Work instruction = The records below are to be repeated exactly, minus any pictures.

Stored records =
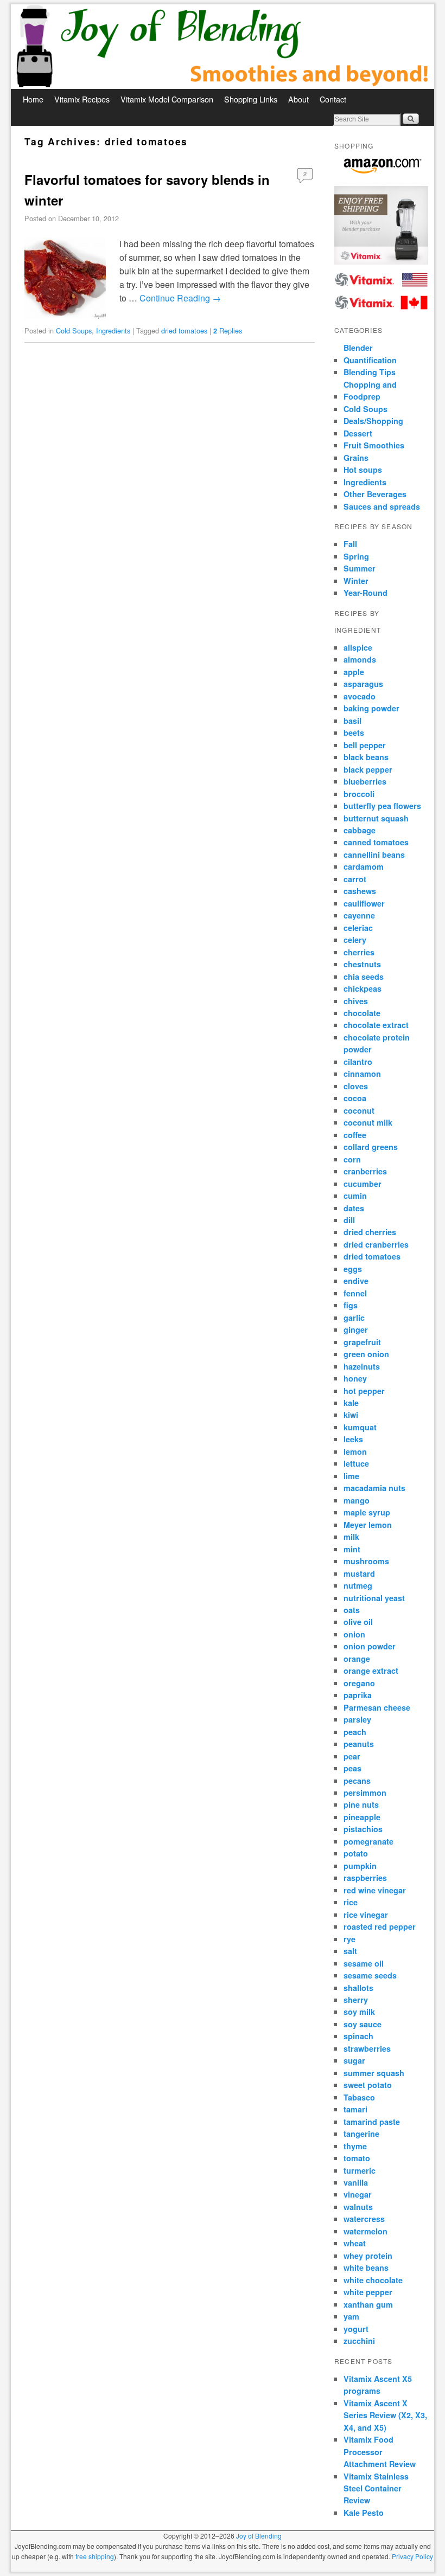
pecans (357, 1780)
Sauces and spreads (382, 506)
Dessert (358, 433)
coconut (359, 1110)
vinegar (358, 2194)
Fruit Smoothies (374, 445)
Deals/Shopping (373, 420)
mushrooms (366, 1561)
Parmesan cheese (377, 1707)
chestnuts (362, 964)
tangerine (361, 2133)
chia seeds (364, 976)
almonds (360, 659)
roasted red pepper (380, 1926)
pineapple (362, 1816)
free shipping (94, 2556)
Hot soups (363, 469)
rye (349, 1938)
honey (355, 1378)
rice (351, 1902)
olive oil (358, 1621)
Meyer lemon (368, 1524)
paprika (358, 1695)
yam (351, 2316)
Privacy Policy (412, 2556)
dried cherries (370, 1231)
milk (351, 1536)
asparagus (363, 683)
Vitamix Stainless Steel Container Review (376, 2488)
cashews (360, 890)
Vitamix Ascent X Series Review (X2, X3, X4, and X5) (385, 2415)
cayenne (359, 915)
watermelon (365, 2231)
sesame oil (364, 1963)
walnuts (358, 2206)
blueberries (365, 781)
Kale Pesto (364, 2512)
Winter (356, 580)
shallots (358, 1987)
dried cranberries (376, 1244)
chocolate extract (376, 1024)
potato (356, 1853)
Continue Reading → (180, 298)
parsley (357, 1719)
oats (352, 1609)
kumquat (360, 1427)
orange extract (371, 1670)
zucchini (359, 2340)
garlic (354, 1317)
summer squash (374, 2072)
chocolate (362, 1012)
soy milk (359, 2011)
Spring (356, 556)
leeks (353, 1439)
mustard (359, 1573)
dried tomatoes (184, 330)
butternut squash (376, 818)
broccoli (359, 793)
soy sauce (363, 2024)
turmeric (360, 2170)
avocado (360, 696)
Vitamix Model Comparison (166, 99)
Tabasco (359, 2097)
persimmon (365, 1792)
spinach (358, 2036)
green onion (366, 1353)
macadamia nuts (374, 1487)
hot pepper (364, 1390)
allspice (358, 647)
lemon (355, 1451)
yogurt (356, 2328)
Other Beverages (375, 494)
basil (352, 720)
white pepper (368, 2291)
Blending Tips (370, 372)
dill (349, 1220)
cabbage (360, 830)
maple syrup (367, 1512)
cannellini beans (374, 854)
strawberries (367, 2048)
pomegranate (368, 1841)
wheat (355, 2243)
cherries (359, 952)
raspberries (365, 1877)
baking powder (371, 708)
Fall (350, 543)
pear (352, 1756)
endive (356, 1280)
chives (356, 1000)
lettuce (356, 1463)
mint (352, 1549)
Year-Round (365, 592)
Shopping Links (250, 99)
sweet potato (368, 2084)
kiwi (351, 1414)
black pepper (368, 769)
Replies (227, 330)
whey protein (368, 2255)
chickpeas (363, 988)
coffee (355, 1134)
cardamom (364, 866)
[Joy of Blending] (222, 46)
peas (352, 1768)
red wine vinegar (375, 1890)
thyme (355, 2146)
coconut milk (368, 1122)
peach (355, 1731)
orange (357, 1658)
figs (351, 1305)
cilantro (358, 1061)
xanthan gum (368, 2304)
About (298, 99)
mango (357, 1500)
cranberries (365, 1171)
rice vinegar (366, 1914)
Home (33, 99)
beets (354, 732)
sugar (354, 2060)
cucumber (363, 1183)
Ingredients (113, 330)
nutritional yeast (374, 1597)
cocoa (355, 1098)
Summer (360, 568)
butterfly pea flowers (382, 805)
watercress (364, 2218)
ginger (356, 1329)
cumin (355, 1195)
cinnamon (362, 1073)
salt (350, 1950)
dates (354, 1208)
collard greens (371, 1146)
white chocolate (373, 2280)
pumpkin (360, 1865)
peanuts (359, 1743)
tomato (357, 2158)
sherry (356, 1999)
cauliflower (364, 903)
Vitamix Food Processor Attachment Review (380, 2451)
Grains (356, 457)
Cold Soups (74, 330)
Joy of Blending (259, 2535)
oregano (359, 1683)
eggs (353, 1268)
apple (354, 671)
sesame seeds (370, 1975)
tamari (355, 2109)
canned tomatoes (376, 842)
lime (351, 1475)
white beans (366, 2267)
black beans (366, 756)
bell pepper (365, 745)
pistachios (363, 1828)
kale (351, 1402)
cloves (356, 1086)
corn (352, 1159)
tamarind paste (372, 2121)
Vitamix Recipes (82, 99)
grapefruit (362, 1342)
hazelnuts (362, 1366)
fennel (355, 1293)
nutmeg (358, 1585)
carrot (355, 878)
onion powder (370, 1646)
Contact (333, 99)
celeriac (358, 927)
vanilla (356, 2182)
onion (354, 1634)
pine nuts (361, 1804)
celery (355, 939)
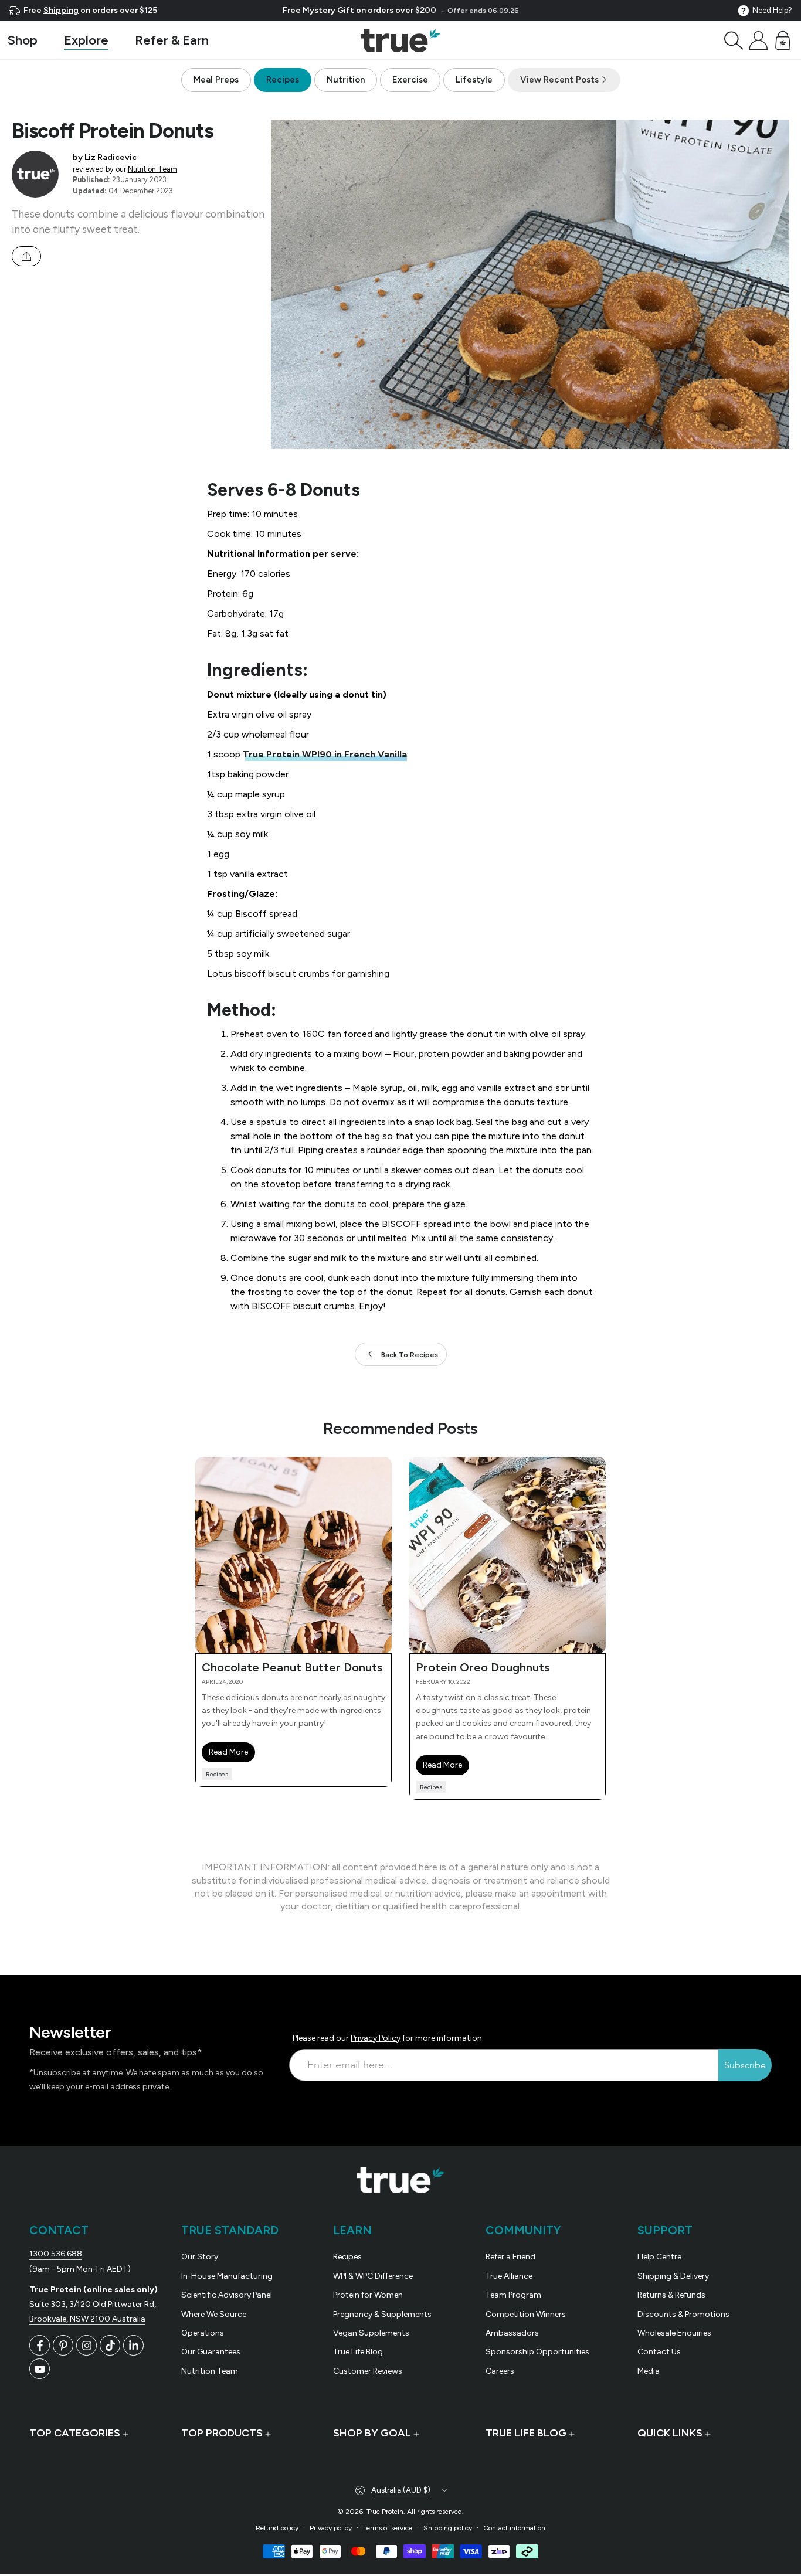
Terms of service (387, 2528)
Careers (500, 2371)
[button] (733, 40)
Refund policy (277, 2528)
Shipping (61, 10)
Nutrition (346, 79)
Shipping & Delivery (673, 2276)
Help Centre (659, 2257)
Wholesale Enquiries (674, 2333)
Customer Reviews (367, 2371)
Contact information (514, 2528)
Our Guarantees (210, 2352)
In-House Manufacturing (227, 2276)
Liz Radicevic (110, 157)
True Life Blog (358, 2352)
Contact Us (659, 2352)
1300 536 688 (55, 2254)
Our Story (199, 2257)
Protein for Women (368, 2295)
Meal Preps (216, 79)
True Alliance (509, 2276)
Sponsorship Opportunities (537, 2352)
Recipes (282, 79)
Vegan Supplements (371, 2333)
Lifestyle (474, 79)
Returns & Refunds (671, 2295)
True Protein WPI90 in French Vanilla (325, 754)
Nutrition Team (152, 169)
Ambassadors (512, 2333)
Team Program (513, 2295)
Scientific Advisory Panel (226, 2295)
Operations (202, 2333)
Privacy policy (331, 2528)
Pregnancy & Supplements (382, 2314)
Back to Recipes (409, 1355)
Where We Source (213, 2314)
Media (648, 2371)
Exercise (410, 79)
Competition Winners (526, 2314)
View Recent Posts (560, 79)
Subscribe (745, 2065)
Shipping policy (447, 2528)
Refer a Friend (510, 2257)
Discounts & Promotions (683, 2314)
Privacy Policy (375, 2038)
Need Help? (772, 10)
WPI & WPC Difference (373, 2276)
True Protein (384, 2511)
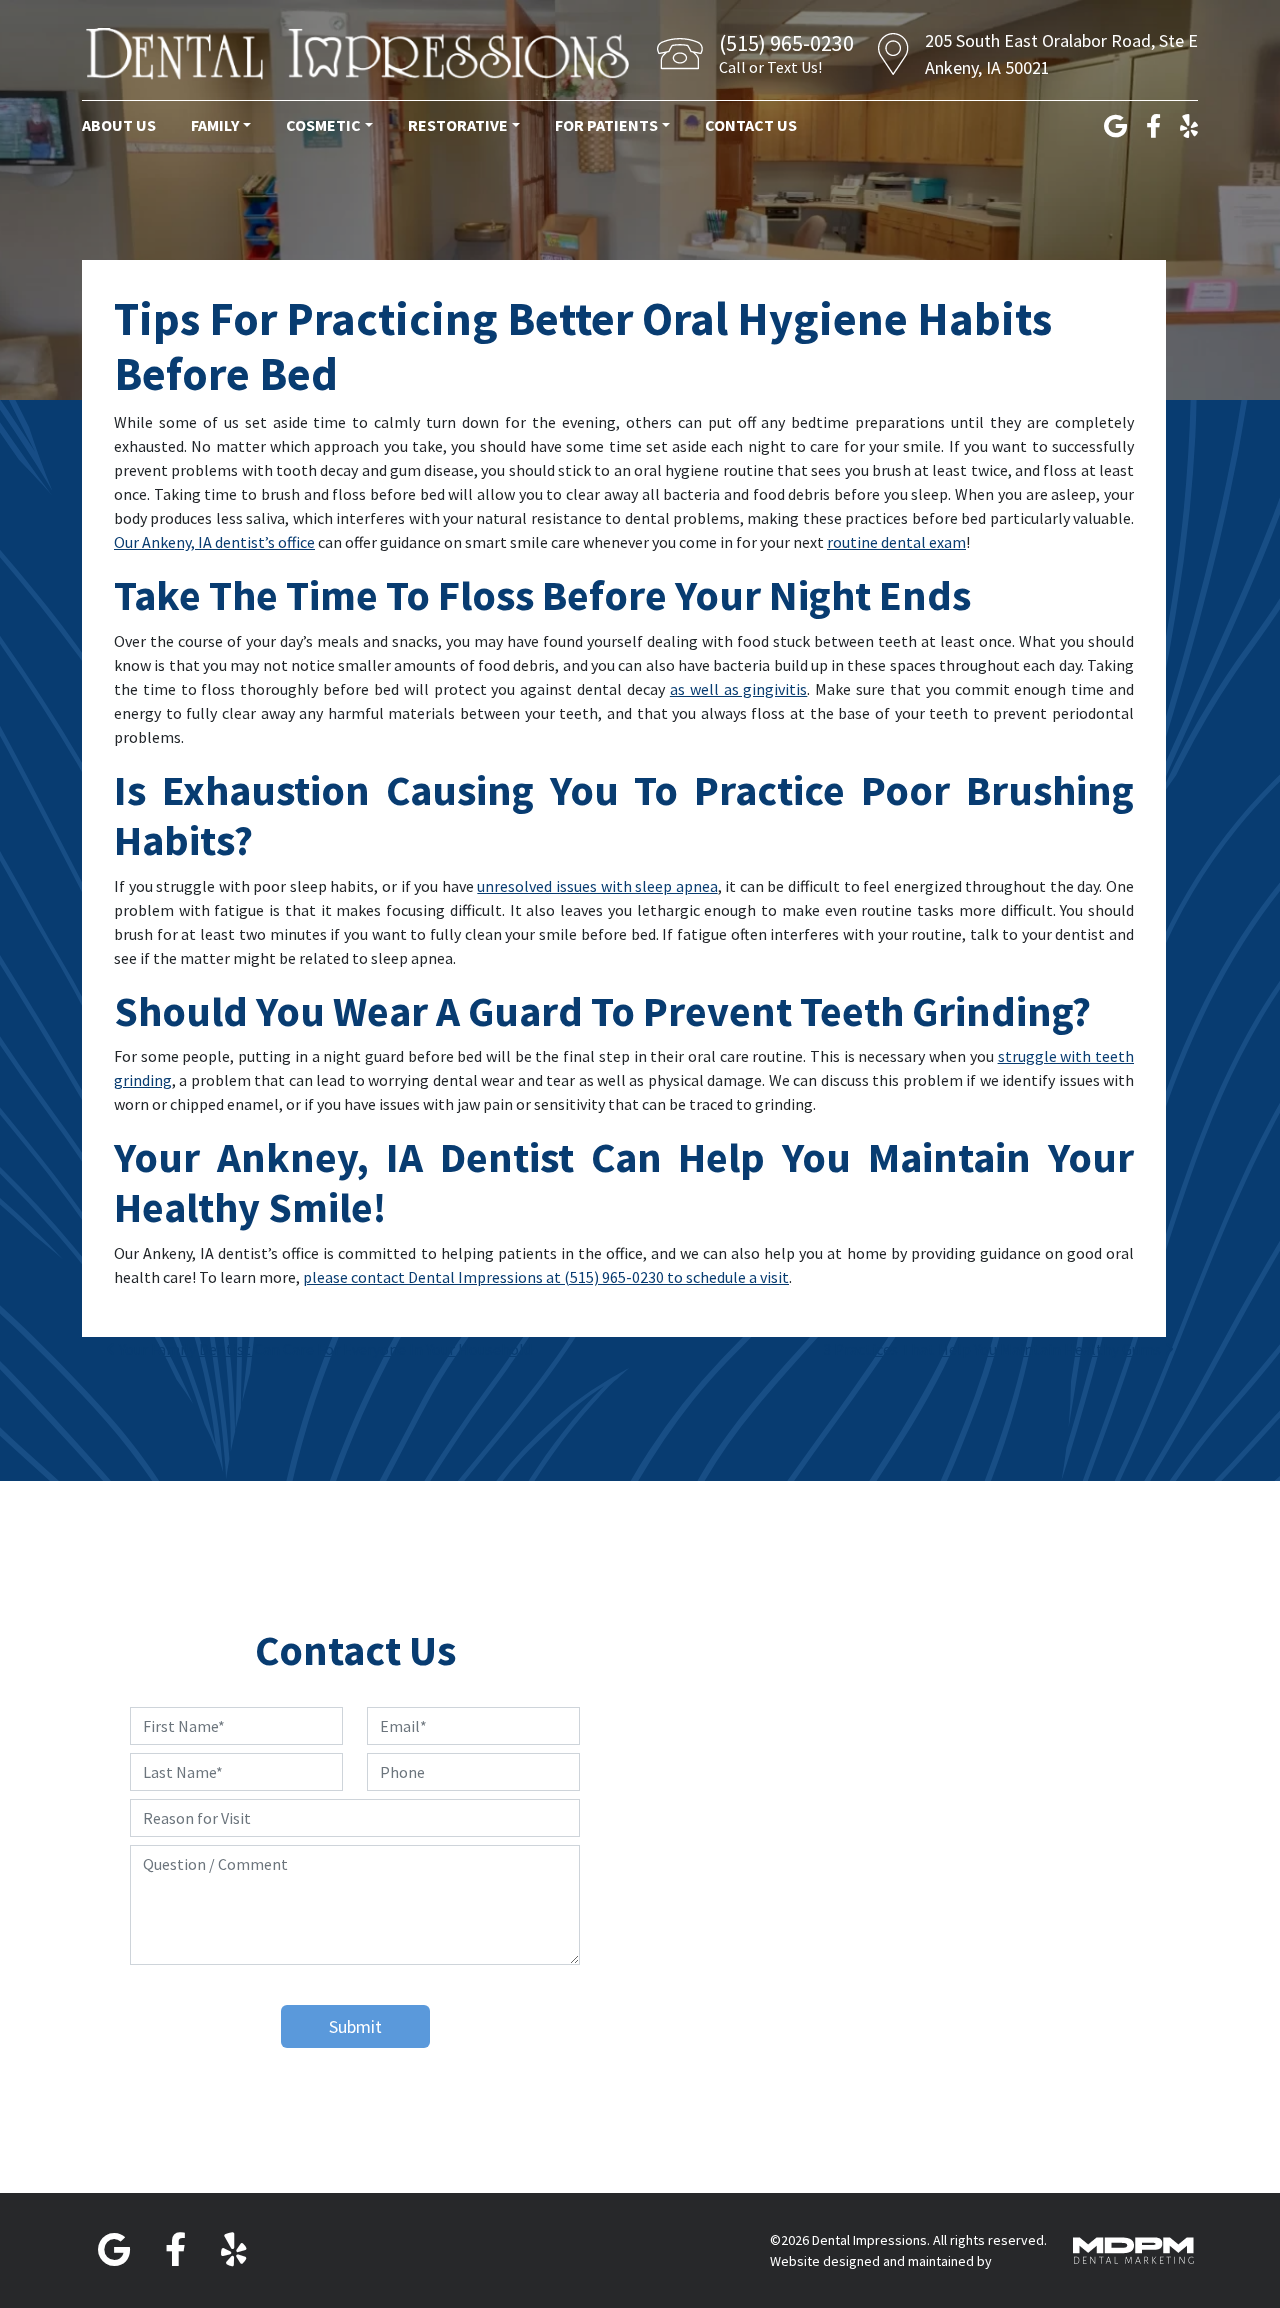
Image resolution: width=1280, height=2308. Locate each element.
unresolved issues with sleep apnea (597, 886)
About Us (119, 125)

Reply to the task =
pecans (357, 1780)
Sauces and spreads (382, 506)
Dessert (358, 433)
coconut (359, 1110)
vinegar (358, 2194)
Fruit Smoothies (374, 445)
Deals/Shopping (373, 420)
mushrooms (366, 1561)
Parmesan cheese (377, 1707)
chestnuts (362, 964)
tangerine (361, 2133)
chia seeds (364, 976)
almonds (360, 659)
roasted red pepper (380, 1926)
pineapple (362, 1816)
free shipping (94, 2556)
Hot soups (363, 469)
rye (349, 1938)
honey (355, 1378)
rice (351, 1902)
olive oil (358, 1621)
Meyer lemon (368, 1524)
paprika (358, 1695)
yam (351, 2316)
Privacy Policy (412, 2556)
dried cherries (370, 1231)
milk (351, 1536)
asparagus (363, 683)
Vitamix Stainless Steel Container Review (376, 2488)
cashews (360, 890)
Vitamix Ascent X Series Review (X2, X3, X4, and X5) (385, 2415)
cayenne (359, 915)
watermelon (365, 2231)
sesame oil (364, 1963)
walnuts (358, 2206)
blueberries (365, 781)
Kale Pesto (364, 2512)
Winter (356, 580)
shallots (358, 1987)
dried cranberries (376, 1244)
chocolate extract (376, 1024)
potato (356, 1853)
Continue Reading → (180, 298)
parsley (357, 1719)
oats (352, 1609)
kumquat (360, 1427)
orange extract (371, 1670)
zucchini (359, 2340)
garlic (354, 1317)
summer squash (374, 2072)
chocolate (362, 1012)
soy milk (359, 2011)
Spring (356, 556)
leeks (353, 1439)
mustard (359, 1573)
dried tomatoes (184, 330)
butternut squash (376, 818)
broccoli (359, 793)
soy sauce (363, 2024)
turmeric (360, 2170)
avocado (360, 696)
Vitamix Model Comparison (166, 99)
Tabasco (359, 2097)
persimmon (365, 1792)
spinach (358, 2036)
green onion (366, 1353)
macadamia nuts (374, 1487)
hot pepper (364, 1390)
allspice (358, 647)
lemon (355, 1451)
yogurt (356, 2328)
Other Beverages (375, 494)
basil (352, 720)
white pepper (368, 2291)
Blending Tips (370, 372)
dill (349, 1220)
cabbage (360, 830)
maple syrup (367, 1512)
cannellini beans (374, 854)
strawberries (367, 2048)
pomegranate (368, 1841)
wheat (355, 2243)
cherries (359, 952)
raspberries (365, 1877)
baking powder (371, 708)
Fall (350, 543)
pear (352, 1756)
endive (356, 1280)
chives (356, 1000)
lettuce (356, 1463)
mint (352, 1549)
Year-Round (365, 592)
Shopping Links (250, 99)
sweet potato (368, 2084)
kiwi (351, 1414)
black pepper (368, 769)
Replies (227, 330)
whey protein (368, 2255)
chickpeas (363, 988)
coffee (355, 1134)
cardamom (364, 866)
[Joy of Blending] (222, 46)
peas (352, 1768)
red wine vinegar (375, 1890)
thyme (355, 2146)
coconut milk (368, 1122)
peach (355, 1731)
orange (357, 1658)
figs (351, 1305)
cilantro (358, 1061)
xanthan gum (368, 2304)
About (298, 99)
mango (357, 1500)
cranberries (365, 1171)
rice vinegar (366, 1914)
Home (33, 99)
beets (354, 732)
sugar (354, 2060)
cucumber (363, 1183)
Ingredients (113, 330)
nutritional yeast (374, 1597)
cocoa (355, 1098)
Summer (360, 568)
butterfly pea flowers (382, 805)
watercress (364, 2218)
ginger (356, 1329)
cumin (355, 1195)
cinnamon (362, 1073)
salt (350, 1950)
dates (354, 1208)
collard greens (371, 1146)
white chocolate (373, 2280)
pumpkin (360, 1865)
peanuts (359, 1743)
tomato (357, 2158)
sherry (356, 1999)
cauliflower (364, 903)
Vitamix Food Processor Attachment Review (380, 2451)
Grains (356, 457)
Cold Soups (74, 330)
Joy of Blending (259, 2535)
oregano (359, 1683)
eggs (353, 1268)
apple (354, 671)
sesame seeds (370, 1975)
tamari (355, 2109)
canned tomatoes (376, 842)
lime (351, 1475)
white beans (366, 2267)
black beans (366, 756)
bell pepper (365, 745)
pistachios (363, 1828)
kale (351, 1402)
cloves (356, 1086)
corn (352, 1159)
tamarind paste (372, 2121)
Vitamix Recipes (82, 99)
grapefruit (362, 1342)
hazelnuts (362, 1366)
fennel (355, 1293)
nutmeg (358, 1585)
carrot (355, 878)
onion powder (370, 1646)
Contact (333, 99)
celeriac (358, 927)
vanilla (356, 2182)
onion (354, 1634)
pine nuts (361, 1804)
celery (355, 939)
Terms of service (387, 2528)
Careers (500, 2371)
[button] (733, 40)
Refund policy (277, 2528)
Shipping (61, 10)
Nutrition (346, 79)
Shipping & Delivery (673, 2276)
Help Centre (659, 2257)
Wholesale Enquiries (674, 2333)
Customer Reviews (367, 2371)
Contact information (514, 2528)
Our Guarantees (210, 2352)
In-House Manufacturing (227, 2276)
Liz Radicevic (110, 157)
True Life Blog (358, 2352)
Contact Us (659, 2352)
1300 536 688 (55, 2254)
Our Story (199, 2257)
Protein for Women (368, 2295)
Meal Preps (216, 79)
True Alliance (509, 2276)
Sponsorship Opportunities (537, 2352)
Recipes (282, 79)
Vegan Supplements (371, 2333)
Lifestyle (474, 79)
Returns & Refunds (671, 2295)
True Protein WPI90 in French Vanilla (325, 754)
Nutrition Team (152, 169)
Ambassadors (512, 2333)
Team Program (513, 2295)
Scientific Advisory Panel (226, 2295)
Operations (202, 2333)
Privacy policy (331, 2528)
Pregnancy & Supplements (382, 2314)
Back to Recipes (409, 1355)
Where We Source (213, 2314)
Media (648, 2371)
Exercise (410, 79)
Competition Winners (526, 2314)
View Recent Posts (560, 79)
Subscribe (745, 2065)
Shipping policy (447, 2528)
Refer a Friend (510, 2257)
Discounts & Promotions (683, 2314)
Privacy Policy (375, 2038)
Need Help? (772, 10)
WPI & WPC Difference (373, 2276)
True Protein (384, 2511)
Image resolution: width=1280, height=2308. Locate each element.
unresolved issues with sleep apnea (597, 886)
About Us (119, 125)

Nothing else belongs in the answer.